What kind of software is fake Google Drive extension?

While investigating dubious websites, our research team found a deceptive page promoting an installer containing this fake Google Drive browser extension. This piece of malicious software has data-stealing capabilities, and it can display spam browser notifications.

It must be emphasized that this extension is fake, and it is in no way associated with the actual Google Drive file storage and synchronization service or its developer – Google.

Fake Google Drive extension

Fake Google Drive extension overview

After launching an installation setup containing this fake Google Drive extension, we found that it was not installed onto the Google Chrome browser. Rather, the installer dropped the extension's folder – named "Default" – into the "C:\Users\[username]\AppData\Local folder.

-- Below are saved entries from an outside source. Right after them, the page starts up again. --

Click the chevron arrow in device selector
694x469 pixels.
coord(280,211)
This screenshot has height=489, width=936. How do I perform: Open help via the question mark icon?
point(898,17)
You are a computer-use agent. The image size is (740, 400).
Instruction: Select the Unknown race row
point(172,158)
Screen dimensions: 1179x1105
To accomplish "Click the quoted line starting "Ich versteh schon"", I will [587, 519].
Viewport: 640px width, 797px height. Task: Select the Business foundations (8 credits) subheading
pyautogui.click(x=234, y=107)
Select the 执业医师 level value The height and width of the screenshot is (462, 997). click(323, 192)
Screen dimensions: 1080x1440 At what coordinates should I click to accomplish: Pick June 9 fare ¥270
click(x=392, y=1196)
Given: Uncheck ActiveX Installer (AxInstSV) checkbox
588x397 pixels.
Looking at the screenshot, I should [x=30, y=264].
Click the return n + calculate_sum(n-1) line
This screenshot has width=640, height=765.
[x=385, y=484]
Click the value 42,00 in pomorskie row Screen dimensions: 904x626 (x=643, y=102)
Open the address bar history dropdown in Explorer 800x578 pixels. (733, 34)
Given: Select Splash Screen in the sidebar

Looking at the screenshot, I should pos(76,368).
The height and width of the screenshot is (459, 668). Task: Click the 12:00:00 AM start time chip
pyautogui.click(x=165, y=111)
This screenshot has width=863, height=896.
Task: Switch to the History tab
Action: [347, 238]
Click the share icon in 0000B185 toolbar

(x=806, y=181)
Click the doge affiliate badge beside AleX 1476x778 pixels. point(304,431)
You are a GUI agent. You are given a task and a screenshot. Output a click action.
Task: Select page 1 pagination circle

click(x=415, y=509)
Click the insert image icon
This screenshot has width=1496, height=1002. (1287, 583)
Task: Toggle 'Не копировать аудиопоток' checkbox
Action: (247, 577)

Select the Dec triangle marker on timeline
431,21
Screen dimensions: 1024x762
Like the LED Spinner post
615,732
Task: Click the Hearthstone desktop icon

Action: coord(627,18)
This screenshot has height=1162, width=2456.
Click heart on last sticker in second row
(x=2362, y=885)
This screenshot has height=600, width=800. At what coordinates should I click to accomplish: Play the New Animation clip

Thus, creating a persistence mechanism, as deleting the extension through Chrome will not eliminate it; the fake Google Drive extension will simply reappear once the browser is relaunched.

Furthermore, the Chrome browser's shortcut had its target modified by appending --load-extension="C:\Users\[username]\AppData\Local\Default". Removal steps for this malicious extension can be found below.

The fake Google Drive extension obtains various permissions following installation. It can spam users with browser notifications. These ads (when delivered by dubious extensions or sites) typically promote online scams, untrustworthy/harmful software, and even malware.

Additionally, this fake extension can obtain the browsing histories from all connected devices. In most cases, malicious software also targets the following data from browsers: Internet cookies, stored log-in credentials (usernames/passwords), personally identifiable details, saved credit card numbers, etc. The collected information can then be sold to third-parties or otherwise abused for profit.

Since the fake Google Drive extension can manage content installed onto browsers, it may be capable of obtaining data from various password managers, cryptocurrency-related extensions, and so on.

This malicious extension can likewise read and alter data copy-pasted on browsers. This feature could be used as a clipper – a type of software that detects when a cryptowallet address is copied and pastes that of a wallet belonging to cyber criminals, thereby rerouting outgoing transfers.

To summarize, the presence of software like this fake Google Drive extension on devices may lead to system infections, serious privacy issues, financial losses, and identity theft.

Threat Summary:
Name Fake Google Drive extension
Threat Type Malicious browser extension, browser hijacker
Browser Extension(s) Google Drive
Detection Names (installer) N/A (VirusTotal)
Detection Names (Default folder) Avast (Other:Malware-gen [Trj]), Combo Cleaner (JS:Trojan.Cryxos.13013), ClamAV (Js.Infostealer.Rilide-10007388-0), Emsisoft (JS:Trojan.Cryxos.13013 (B)), GData (JS:Trojan.Cryxos.13013 (2x)), Full List Of Detections (VirusTotal)
Symptoms Manipulated Internet browser settings, spam notifications (ads).
Distribution methods Deceptive pop-up ads, free software installers (bundling).
Damage Internet browser tracking (potential privacy issues), display of unwanted ads, redirects to dubious websites.
Malware Removal (Windows)

To eliminate possible malware infections, scan your computer with legitimate antivirus software. Our security researchers recommend using Combo Cleaner.
▼ Download Combo Cleaner
To use full-featured product, you have to purchase a license for Combo Cleaner. 7 days free trial available. Combo Cleaner is owned and operated by Rcs Lt, the parent company of PCRisk.com read more.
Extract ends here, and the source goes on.